::: Selected passage

Re: Infrastructure Question

Posted by v k <vk...@gmail.com>.
Sorry about that. For some reason, my post did not show up in the
mailing list and I still cannot see it  ( maybe a settings issue). I
don't mean to barrage the mailing  list with the same question. Thanks
for the advise.


On Dec 18, 2007 11:43 AM, Grant Ingersoll <gs...@apache.org> wrote:
> Hi Venkat,
>
> There is no need to post your question multiple times or cross-post.
> People are distributed all around the world on this list and aren't
> always available or capable to answer your question.  Having to wait
> 11 hours for an answer on a free mailing list is not at all
> unreasonable.
>
> If you are just looking to get your hands dirty with Lucene, why not
> just start w/ a subset on a machine you already own and work to scale
> up?  This way, you could start with what you have available and get a
> feel for your memory usage, etc.  Then you will be in a better
> position to decide what your needs are.
>
> If there is one thing that is true about search it is the fact that
> everyone's situation is different.
>
> Cheers,
> Grant
>
>
> On Dec 18, 2007, at 11:21 AM, v k wrote:
>
> > Hello,
> >
> > I am using Lucene to build an index from roughly  10 million documents
> > in number. The  documents are about 4 TB in total.

::::::
::: Record set

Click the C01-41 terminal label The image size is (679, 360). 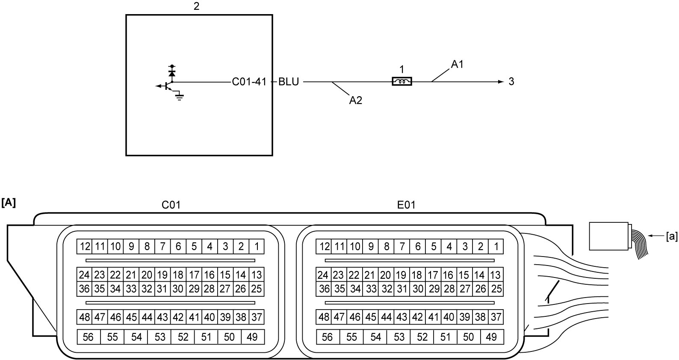pyautogui.click(x=249, y=82)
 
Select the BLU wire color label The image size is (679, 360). pyautogui.click(x=289, y=82)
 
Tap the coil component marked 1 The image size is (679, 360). pyautogui.click(x=401, y=82)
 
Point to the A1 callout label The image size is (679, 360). pyautogui.click(x=457, y=64)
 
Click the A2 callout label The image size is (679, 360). pyautogui.click(x=356, y=100)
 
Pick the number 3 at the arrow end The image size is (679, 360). pyautogui.click(x=511, y=82)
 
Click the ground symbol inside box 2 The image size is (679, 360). pyautogui.click(x=180, y=97)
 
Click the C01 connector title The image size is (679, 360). pyautogui.click(x=171, y=205)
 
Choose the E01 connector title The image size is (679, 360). pyautogui.click(x=406, y=205)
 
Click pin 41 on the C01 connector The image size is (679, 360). pyautogui.click(x=194, y=317)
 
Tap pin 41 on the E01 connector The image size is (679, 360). pyautogui.click(x=433, y=317)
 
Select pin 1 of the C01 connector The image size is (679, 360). pyautogui.click(x=257, y=246)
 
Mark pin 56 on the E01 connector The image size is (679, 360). pyautogui.click(x=328, y=337)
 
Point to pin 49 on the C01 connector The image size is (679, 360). pyautogui.click(x=253, y=337)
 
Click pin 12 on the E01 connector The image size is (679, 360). pyautogui.click(x=324, y=246)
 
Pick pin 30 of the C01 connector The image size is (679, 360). pyautogui.click(x=178, y=289)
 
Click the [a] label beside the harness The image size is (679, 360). pyautogui.click(x=671, y=236)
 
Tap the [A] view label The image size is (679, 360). pyautogui.click(x=9, y=202)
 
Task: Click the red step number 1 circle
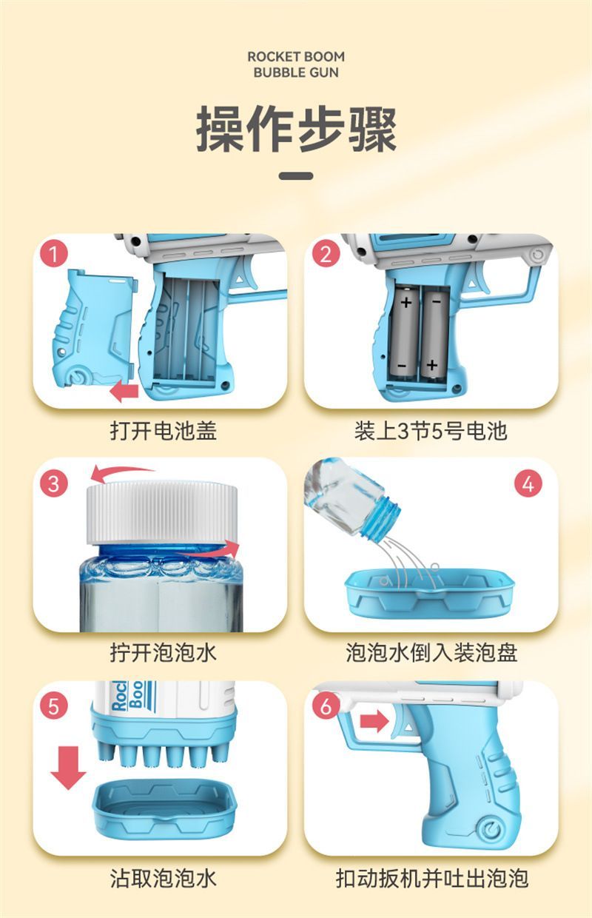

::::::

■ What this exercise asks
(a) List every quantity with a unit that the mailing-list thread mentions, such as a span of time, a count, or a size.
(b) Copy the passage of the mailing-list thread between "Sorry about that." and "times or cross-post.", inclusive.

■ Results for each task
(a)
- 11 hours
- roughly 10 million documents
- about 4 TB

(b)
Sorry about that. For some reason, my post did not show up in the
mailing list and I still cannot see it  ( maybe a settings issue). I
don't mean to barrage the mailing  list with the same question. Thanks
for the advise.


On Dec 18, 2007 11:43 AM, Grant Ingersoll <gs...@apache.org> wrote:
> Hi Venkat,
>
> There is no need to post your question multiple times or cross-post.